Incentivize College Football Bowl Participation by Paying Players

Bowl opt-outs are a letdown. Jaylon Smith’s leg was injured during the 2016 Fiesta Bowl. A projected top-five pick fell to the second round. Many star players have opted out to not play in games rewarding schools, sponsors, and betters, but not them.

Kirby Smart can complain all he wants, but players participating in non-playoff postseason games is not necessary.

Only games leading to a national championship are meaningful.

The executive director of Bowl Season, Nick Carparelli, has proposed that players should get a cut of the money that the bowls generate. This idea is common sense.

“The notion that players should be compensated for participating in a bowl game at the end of the season is a very real discussion that needs to be had,” Carparelli said to Yahoo Sports’ Ross Dellenger. ESPN and ABC cleared out their sports calendar for bowl season.
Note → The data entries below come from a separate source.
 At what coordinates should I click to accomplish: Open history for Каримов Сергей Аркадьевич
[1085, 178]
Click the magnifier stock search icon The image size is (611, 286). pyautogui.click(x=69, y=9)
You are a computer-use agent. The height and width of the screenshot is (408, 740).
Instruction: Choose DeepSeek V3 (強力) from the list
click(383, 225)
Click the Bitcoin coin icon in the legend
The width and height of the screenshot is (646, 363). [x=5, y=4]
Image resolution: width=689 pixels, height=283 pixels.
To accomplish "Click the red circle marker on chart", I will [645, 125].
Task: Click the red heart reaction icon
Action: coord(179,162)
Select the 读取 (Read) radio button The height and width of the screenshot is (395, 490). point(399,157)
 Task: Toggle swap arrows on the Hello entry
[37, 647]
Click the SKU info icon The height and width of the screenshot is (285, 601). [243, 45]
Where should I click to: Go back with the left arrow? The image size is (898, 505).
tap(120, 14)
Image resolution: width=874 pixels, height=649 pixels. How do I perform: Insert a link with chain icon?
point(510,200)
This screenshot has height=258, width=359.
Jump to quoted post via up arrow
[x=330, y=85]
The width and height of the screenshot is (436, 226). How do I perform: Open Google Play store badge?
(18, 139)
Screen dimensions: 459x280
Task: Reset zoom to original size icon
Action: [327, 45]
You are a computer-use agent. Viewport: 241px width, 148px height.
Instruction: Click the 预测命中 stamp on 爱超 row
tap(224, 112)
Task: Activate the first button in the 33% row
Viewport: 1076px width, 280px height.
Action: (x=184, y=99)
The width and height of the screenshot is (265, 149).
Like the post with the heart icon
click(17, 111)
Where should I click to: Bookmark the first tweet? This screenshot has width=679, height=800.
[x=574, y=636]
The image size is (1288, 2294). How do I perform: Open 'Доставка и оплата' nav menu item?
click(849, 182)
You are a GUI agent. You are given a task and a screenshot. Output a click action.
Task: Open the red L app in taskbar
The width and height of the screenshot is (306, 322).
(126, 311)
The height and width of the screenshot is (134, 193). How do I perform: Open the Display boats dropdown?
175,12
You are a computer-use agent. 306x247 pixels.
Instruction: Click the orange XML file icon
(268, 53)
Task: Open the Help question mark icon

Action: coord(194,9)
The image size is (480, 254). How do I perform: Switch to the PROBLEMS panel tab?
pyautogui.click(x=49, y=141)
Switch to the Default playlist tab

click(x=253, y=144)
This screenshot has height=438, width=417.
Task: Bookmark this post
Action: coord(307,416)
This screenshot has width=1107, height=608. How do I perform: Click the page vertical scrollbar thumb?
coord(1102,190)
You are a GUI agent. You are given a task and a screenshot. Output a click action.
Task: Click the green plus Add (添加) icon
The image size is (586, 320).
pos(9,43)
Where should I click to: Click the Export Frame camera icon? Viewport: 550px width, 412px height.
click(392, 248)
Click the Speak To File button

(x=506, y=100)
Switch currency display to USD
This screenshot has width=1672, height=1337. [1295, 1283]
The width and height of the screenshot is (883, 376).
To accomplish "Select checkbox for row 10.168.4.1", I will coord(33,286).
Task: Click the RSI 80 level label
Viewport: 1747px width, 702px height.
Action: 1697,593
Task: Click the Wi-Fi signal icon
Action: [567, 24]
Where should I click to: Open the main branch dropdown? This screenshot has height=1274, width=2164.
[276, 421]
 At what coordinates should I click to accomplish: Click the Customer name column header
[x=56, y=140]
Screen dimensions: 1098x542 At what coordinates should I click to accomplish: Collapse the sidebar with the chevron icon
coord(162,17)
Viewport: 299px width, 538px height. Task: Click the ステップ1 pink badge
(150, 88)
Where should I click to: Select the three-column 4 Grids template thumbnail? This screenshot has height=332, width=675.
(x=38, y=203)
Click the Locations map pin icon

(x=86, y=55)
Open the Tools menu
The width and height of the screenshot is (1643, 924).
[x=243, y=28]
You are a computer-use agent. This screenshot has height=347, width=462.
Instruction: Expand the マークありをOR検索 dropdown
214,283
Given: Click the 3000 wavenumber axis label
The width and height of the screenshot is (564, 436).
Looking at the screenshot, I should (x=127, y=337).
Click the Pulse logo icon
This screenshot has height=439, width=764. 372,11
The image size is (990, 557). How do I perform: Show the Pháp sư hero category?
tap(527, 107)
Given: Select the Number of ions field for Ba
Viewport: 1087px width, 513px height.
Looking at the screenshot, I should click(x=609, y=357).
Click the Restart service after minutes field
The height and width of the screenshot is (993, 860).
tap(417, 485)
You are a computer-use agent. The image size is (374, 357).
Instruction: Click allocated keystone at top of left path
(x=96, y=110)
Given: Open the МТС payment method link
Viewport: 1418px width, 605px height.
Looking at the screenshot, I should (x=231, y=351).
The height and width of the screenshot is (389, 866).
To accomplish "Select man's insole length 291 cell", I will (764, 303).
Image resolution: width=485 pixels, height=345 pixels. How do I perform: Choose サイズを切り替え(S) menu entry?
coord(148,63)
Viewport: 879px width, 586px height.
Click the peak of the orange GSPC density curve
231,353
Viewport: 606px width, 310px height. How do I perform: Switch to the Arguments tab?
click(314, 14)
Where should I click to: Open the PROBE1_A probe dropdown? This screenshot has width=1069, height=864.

Money is pouring in from the bowl games. Yet, without a payout, or anything meaningful to compete for, advising potential April NFL draft picks to not play these games is logical.

Players should be salaried by the school, then they would be obligated to play in the games. College sports can’t cash in on its players without offering them compensation for their efforts.

Jaylon Smith was lucky to be drafted by the Dallas Cowboys but if injured and unable to play in the NFL, he may have only received $800,000 from his insurance policy. Is it worth playing in a non-playoff Fiesta Bowl game?